# Compressor



## fernballan (Jan 29, 2018)

Bought  a cheap 300 bar compressor to start my V12


----------



## Ulma Doctor (Jan 30, 2018)

very nice!


----------



## Groundhog (Jan 30, 2018)

300 bar? 4,351 psi? I guessing that is either a typo or one heck of a compressor!


----------



## fernballan (Jan 30, 2018)

Groundhog said:


> 300 bar? 4,351 psi? I guessing that is either a typo or one heck of a compressor!

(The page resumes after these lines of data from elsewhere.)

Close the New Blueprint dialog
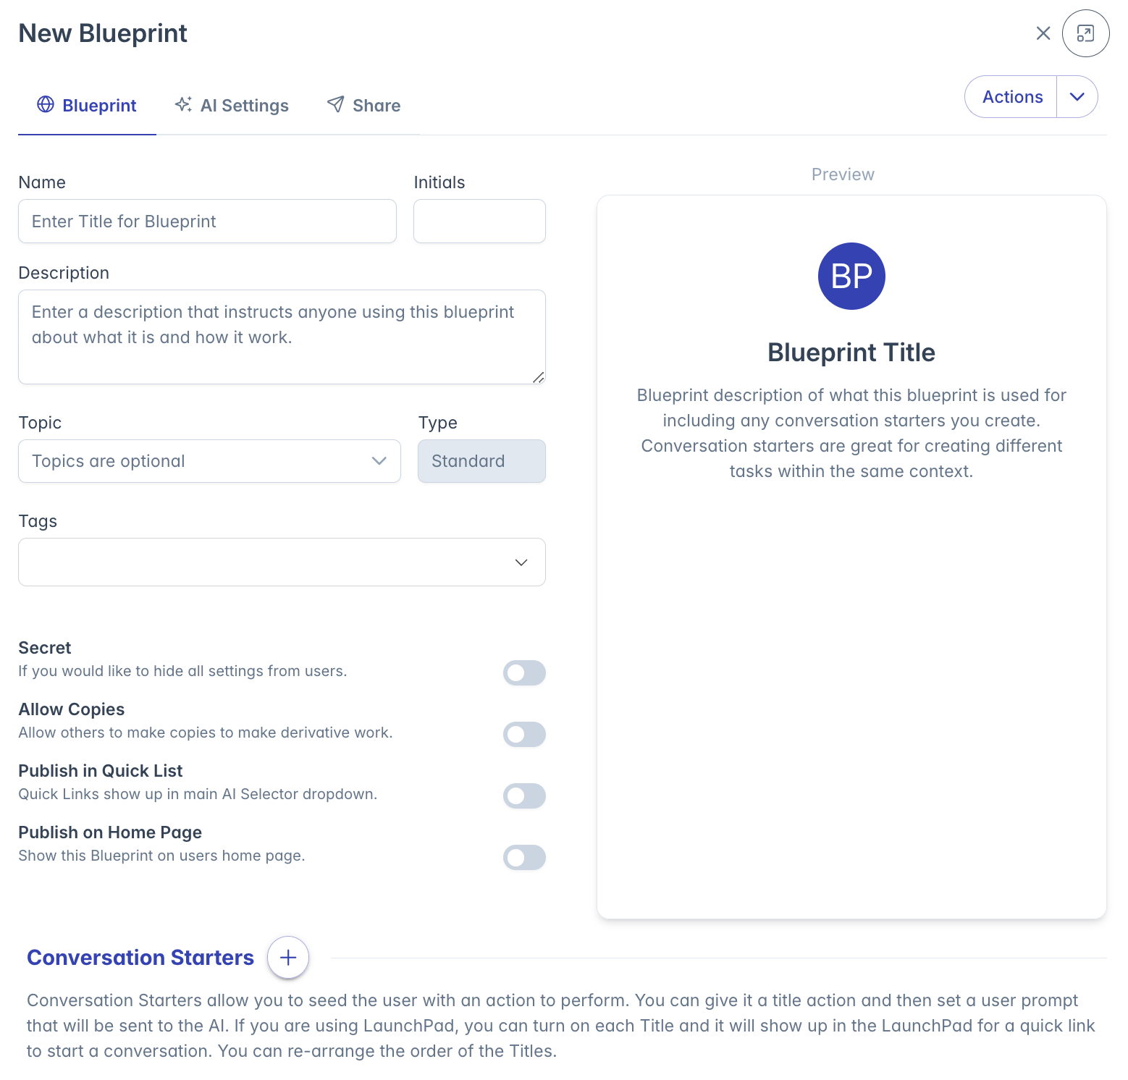1128x1080 pixels. (x=1043, y=33)
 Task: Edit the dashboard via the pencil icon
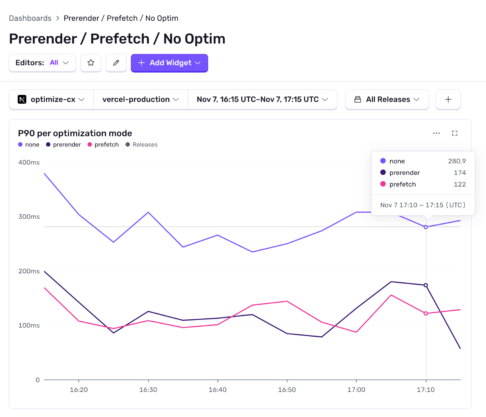116,63
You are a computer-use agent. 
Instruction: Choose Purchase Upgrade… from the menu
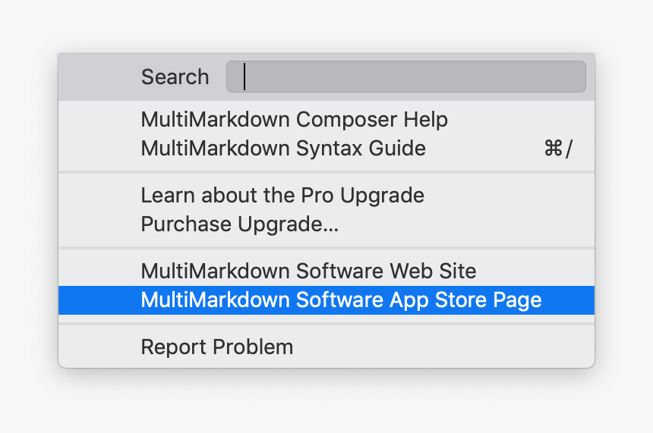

It's a dive compressor 300 Bar Must have 65 Bar to start The V12


----------



## Groundhog (Jan 30, 2018)

Wow! That's a lot of air!


----------



## dlane (Jan 30, 2018)

Guess I’m not a besserwisser , how dose air start a v12 combustion engine .


----------



## Groundhog (Jan 30, 2018)

You blow the air into the cooling fan and it turns like a propeller!!   -sorry, I couldn't help myself-


----------



## westerner (Jan 30, 2018)

This will work, theoretically.  But the compressor must be VOLUME biased, not PRESSURE biased. Sorry, couldn't help my self, either.


Groundhog said:


> You blow the air into the cooling fan and it turns like a propeller!!   -sorry, I couldn't help myself-


----------



## kd4gij (Jan 30, 2018)

Pneumatic starter. Most big rigs use that as an electric starter won't cut it.


----------